* Task data
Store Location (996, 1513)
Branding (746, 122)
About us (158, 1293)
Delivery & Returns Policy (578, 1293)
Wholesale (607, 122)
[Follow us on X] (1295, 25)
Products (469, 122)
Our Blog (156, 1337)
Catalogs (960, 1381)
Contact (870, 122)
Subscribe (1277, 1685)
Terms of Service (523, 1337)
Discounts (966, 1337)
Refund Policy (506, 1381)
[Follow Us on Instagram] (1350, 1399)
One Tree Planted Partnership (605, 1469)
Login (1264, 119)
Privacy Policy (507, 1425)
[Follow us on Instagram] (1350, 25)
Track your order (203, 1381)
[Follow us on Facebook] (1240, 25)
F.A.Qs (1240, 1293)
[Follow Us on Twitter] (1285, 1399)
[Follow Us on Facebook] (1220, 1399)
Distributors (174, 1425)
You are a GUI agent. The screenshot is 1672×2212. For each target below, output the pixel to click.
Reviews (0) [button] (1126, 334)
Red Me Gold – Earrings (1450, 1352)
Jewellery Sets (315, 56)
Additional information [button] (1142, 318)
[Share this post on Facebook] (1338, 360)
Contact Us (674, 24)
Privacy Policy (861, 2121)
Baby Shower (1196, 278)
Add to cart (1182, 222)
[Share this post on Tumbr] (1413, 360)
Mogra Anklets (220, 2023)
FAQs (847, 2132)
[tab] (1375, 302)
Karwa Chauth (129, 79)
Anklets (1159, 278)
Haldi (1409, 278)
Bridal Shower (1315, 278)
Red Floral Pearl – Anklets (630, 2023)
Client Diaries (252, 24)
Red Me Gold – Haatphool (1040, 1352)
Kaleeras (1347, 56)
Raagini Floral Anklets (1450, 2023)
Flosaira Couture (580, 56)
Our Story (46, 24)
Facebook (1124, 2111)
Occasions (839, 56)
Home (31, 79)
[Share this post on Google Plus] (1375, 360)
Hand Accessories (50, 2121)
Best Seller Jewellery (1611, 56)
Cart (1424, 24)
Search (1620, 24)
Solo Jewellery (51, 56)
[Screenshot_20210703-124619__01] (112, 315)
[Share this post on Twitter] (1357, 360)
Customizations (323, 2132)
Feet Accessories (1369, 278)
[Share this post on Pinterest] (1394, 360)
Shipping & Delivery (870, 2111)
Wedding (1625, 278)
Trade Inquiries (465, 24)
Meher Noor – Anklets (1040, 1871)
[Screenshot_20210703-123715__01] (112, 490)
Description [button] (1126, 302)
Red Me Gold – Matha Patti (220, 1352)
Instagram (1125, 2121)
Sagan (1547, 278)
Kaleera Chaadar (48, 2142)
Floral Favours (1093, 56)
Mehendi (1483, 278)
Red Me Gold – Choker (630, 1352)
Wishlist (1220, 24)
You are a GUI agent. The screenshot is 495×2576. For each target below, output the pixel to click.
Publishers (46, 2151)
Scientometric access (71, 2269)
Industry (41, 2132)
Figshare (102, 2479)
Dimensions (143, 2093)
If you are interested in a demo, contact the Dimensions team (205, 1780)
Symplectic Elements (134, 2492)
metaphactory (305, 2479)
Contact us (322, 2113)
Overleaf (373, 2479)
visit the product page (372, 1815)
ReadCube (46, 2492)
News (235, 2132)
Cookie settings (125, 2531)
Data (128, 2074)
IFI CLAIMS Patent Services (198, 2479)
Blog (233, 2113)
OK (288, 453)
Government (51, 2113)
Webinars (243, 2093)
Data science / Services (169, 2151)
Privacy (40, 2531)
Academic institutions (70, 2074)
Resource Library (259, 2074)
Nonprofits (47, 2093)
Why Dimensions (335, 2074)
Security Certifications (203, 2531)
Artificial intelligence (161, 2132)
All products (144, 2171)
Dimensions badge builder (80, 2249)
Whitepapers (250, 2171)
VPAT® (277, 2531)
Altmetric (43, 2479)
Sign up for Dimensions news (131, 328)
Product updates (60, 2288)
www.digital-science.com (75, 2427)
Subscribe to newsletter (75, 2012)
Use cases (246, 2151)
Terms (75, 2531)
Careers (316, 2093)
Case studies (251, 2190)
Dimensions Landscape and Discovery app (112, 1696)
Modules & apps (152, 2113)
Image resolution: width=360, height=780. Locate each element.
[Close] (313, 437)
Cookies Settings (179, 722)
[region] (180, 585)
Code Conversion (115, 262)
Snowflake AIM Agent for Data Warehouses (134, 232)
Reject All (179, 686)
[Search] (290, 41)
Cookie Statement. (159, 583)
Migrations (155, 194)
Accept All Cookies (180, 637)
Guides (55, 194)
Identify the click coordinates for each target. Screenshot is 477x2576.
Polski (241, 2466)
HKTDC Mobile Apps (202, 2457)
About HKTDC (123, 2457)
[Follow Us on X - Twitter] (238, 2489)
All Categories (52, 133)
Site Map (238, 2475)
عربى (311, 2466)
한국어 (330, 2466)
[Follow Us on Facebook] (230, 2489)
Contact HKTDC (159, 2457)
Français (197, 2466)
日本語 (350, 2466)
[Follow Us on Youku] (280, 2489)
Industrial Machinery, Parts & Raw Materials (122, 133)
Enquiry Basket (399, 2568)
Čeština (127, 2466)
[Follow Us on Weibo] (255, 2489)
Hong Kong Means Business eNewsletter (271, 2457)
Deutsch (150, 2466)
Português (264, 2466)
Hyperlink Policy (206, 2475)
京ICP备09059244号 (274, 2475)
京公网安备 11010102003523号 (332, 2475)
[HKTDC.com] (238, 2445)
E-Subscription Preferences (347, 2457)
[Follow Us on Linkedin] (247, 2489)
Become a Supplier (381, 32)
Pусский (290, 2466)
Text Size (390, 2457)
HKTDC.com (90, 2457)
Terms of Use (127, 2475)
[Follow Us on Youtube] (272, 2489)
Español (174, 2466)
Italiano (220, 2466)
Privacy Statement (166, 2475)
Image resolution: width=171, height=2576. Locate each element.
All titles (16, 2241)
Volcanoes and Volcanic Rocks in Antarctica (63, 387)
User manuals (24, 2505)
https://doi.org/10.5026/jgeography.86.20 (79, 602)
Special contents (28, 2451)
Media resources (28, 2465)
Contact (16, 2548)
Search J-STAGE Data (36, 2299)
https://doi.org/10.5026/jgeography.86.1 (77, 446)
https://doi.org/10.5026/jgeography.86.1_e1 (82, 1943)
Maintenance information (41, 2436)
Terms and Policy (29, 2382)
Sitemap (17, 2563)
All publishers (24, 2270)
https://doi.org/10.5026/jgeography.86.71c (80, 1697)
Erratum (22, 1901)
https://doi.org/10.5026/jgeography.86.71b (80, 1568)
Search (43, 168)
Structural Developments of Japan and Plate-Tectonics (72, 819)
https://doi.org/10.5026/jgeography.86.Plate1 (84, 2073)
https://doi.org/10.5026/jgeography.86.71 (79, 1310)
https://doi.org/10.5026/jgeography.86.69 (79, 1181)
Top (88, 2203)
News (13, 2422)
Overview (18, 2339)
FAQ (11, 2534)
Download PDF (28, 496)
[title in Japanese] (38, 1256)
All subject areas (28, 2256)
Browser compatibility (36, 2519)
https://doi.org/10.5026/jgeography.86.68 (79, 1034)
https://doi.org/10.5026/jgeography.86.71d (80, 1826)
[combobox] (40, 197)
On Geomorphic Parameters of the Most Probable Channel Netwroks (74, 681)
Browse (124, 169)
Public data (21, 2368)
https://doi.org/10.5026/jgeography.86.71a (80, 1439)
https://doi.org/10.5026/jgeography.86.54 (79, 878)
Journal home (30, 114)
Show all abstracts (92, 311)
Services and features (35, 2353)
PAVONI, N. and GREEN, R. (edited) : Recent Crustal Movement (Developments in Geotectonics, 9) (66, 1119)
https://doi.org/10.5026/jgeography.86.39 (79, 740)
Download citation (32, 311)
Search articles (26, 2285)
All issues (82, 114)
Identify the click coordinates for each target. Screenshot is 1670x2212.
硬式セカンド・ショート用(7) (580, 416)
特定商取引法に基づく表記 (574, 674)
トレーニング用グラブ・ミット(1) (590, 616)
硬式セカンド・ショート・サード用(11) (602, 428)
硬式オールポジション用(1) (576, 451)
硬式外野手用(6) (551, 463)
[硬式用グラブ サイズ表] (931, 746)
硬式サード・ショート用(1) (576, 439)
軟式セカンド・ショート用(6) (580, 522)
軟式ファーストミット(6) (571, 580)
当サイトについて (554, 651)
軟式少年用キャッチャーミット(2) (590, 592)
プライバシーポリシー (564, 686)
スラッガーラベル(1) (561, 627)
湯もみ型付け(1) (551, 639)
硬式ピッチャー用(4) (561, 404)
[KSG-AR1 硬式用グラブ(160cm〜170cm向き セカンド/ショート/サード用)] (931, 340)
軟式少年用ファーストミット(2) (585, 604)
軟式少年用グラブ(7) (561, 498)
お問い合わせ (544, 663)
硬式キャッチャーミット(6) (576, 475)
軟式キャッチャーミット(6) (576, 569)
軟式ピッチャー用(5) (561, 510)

* Exercise description
What is the number of lines in the records that include the word "information"? Answer with that number only.

* Result
2